JOHANNESBURG (miningweekly.com) - Aim-listed Mwana Africa generated revenues of £18,8-million in the 2010 financial year, despite only restarting its Freda Rebecca gold mine in Zimbabwe in the second half of the financial year, and its Bindura Nickel Corporation (BNC) remaining on care-and-maintenance throughout the year.
Mwana's Freda Rebecca mine returned to commercial production in October 2009, in time to benefit from a record high gold price. It generated revenue of £6-million.
During the six months ended March 31, the mine produced 8 550 oz of gold, and had produced 11 997 oz of gold to date, achieving average revenue of $1 118/oz.
Mwana CEO Kalaa Mpinga said that the year had been an important one for the company, with the restart of production at Freda Rebecca.
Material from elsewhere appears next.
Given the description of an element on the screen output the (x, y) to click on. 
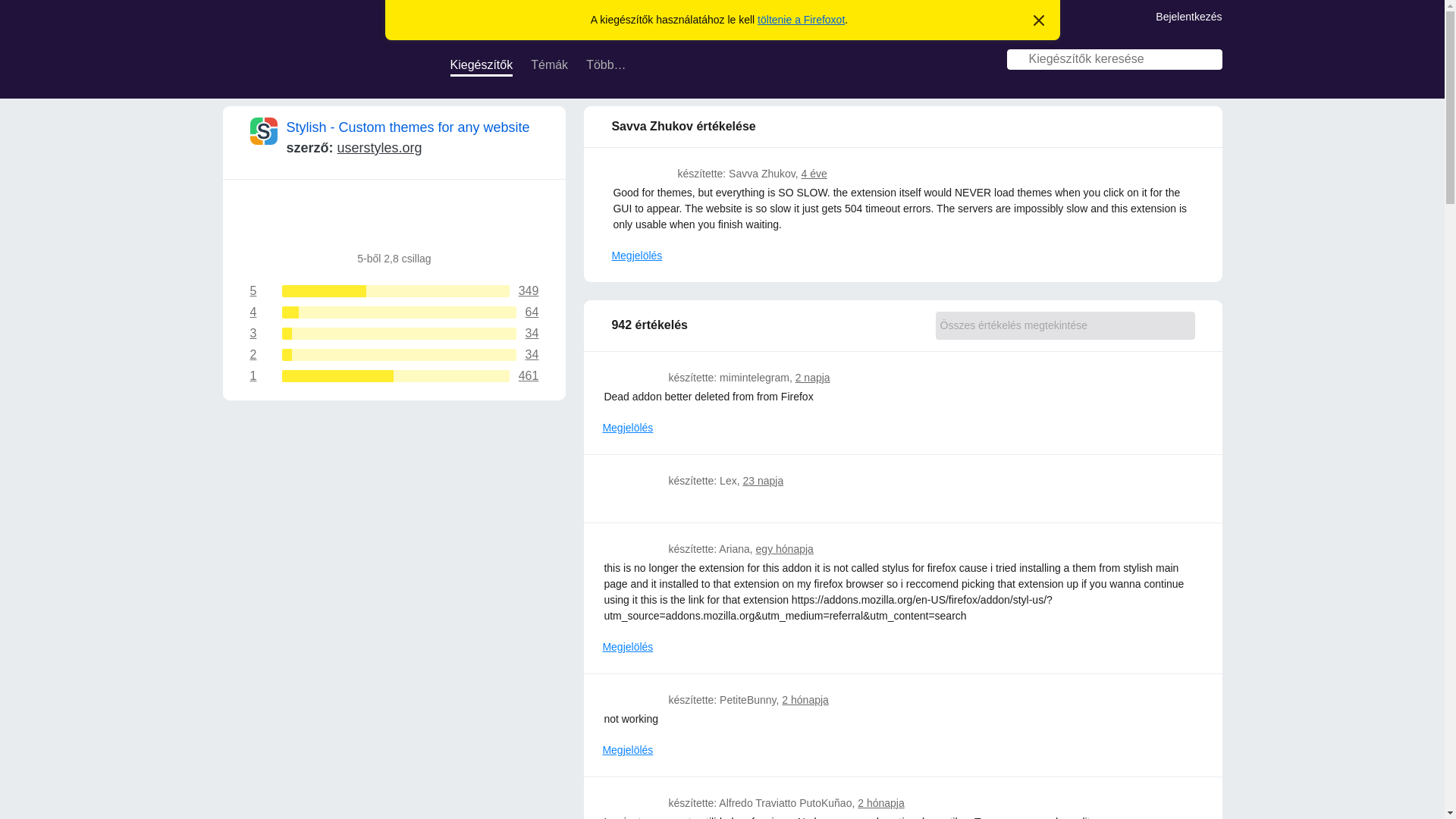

He added that the company would now focus on achieving the planned ramp up in production at the mine.
"In March 2009, Mwana announced that it would undertake a two-phase refurbishment programme at the mine. We now look forward to a return to production in line with the planned 30 000 oz/y of gold from phase one."
In addition, Mwana would use the $10-million facility approved by South Africa's Industrial Development Corporation to implement the second phase of the mine's refurbishment programme, which was planned to increase output to about 50 000 oz/y of gold.
Meanwhile, Mpinga said that Mwana would also concentrate on implementing BNC's plans to resume operations at the Trojan nickel mine and concentrator.
"We have advanced plans for the resumption of operation at the Trojan nickel mine and concentrator, including proposed offtake terms."
Mwana chairperson Oliver Baring said that as the only integrated nickel mine, smelter and refinery complex in Southern Africa, BNC had the potential to become a processing centre for materials produced throughout the region.
"Our plans to restart mining at Trojan and the production and sale of 7 000 t/y of nickel in concentrate are at an advanced stage. SRK Consulting is preparing a competent persons report on the restart plans and this report is nearing completion and we are now evaluating the strategic and financing options available to the group."
Mpinga commented that the company remained confident that BNC would be brought back into successful production, and would return to being an important contributor to Mwana and to the economy of Zimbabwe.
Meanwhile, the London-listed company commented on new economic empowerment regulations that were released by the Zimbabwean government in February, saying that in the past it had taken steps towards indigenous economic empowerment at its BNC and Freda Rebecca mine, including BNC's listing on the Zimbabwe stock exchange and Mwana's commitment to sell a 15% stake in Freda Rebecca to a local partner.
The regulations included a statement that the government would endeavour to procure that at least 51% of the shares of all companies with a market capitalisation over $500 000 was held by indigenous Zimbabweans.
However, Mpinga commented that mining was unique in the scale of its need for capital investment, and its potential to contribute significantly to the country's economic recovery. "The Zimbabwean Chamber of Mines, of which BNC and Freda Rebecca are members, is in discussions with government regarding the application of the regulations to the mining sector.
"We are confident that, across the country, solutions will be found that balance both the need to attract investment to Zimbabwe and the responsibility of the mining industry to support the economic development of the whole country," he said.
Mwana also operates in South Africa, Botswana, Ghana, Angola and the Democratic Republic of Congo (DRC).
The company said that its Klipspringer mine in South Africa had begun to benefit from a strong recovery in the international price for diamonds, but that exceptionally high rainfall in the region hindered production during the last quarter of the year. "Conditions have subsequently improved, with a consequent increase in the rate of production."
Further, Mwana reported that it had resumed exploration at the Zani Kodo gold project in the DRC, and had also appointed advisers to evaluate potential joint-venture partners for its Semhkat project where exploration activities were scaled back in 2008 following the collapse in commodity prices.
The group reported a loss for the year before tax of £14,4-million.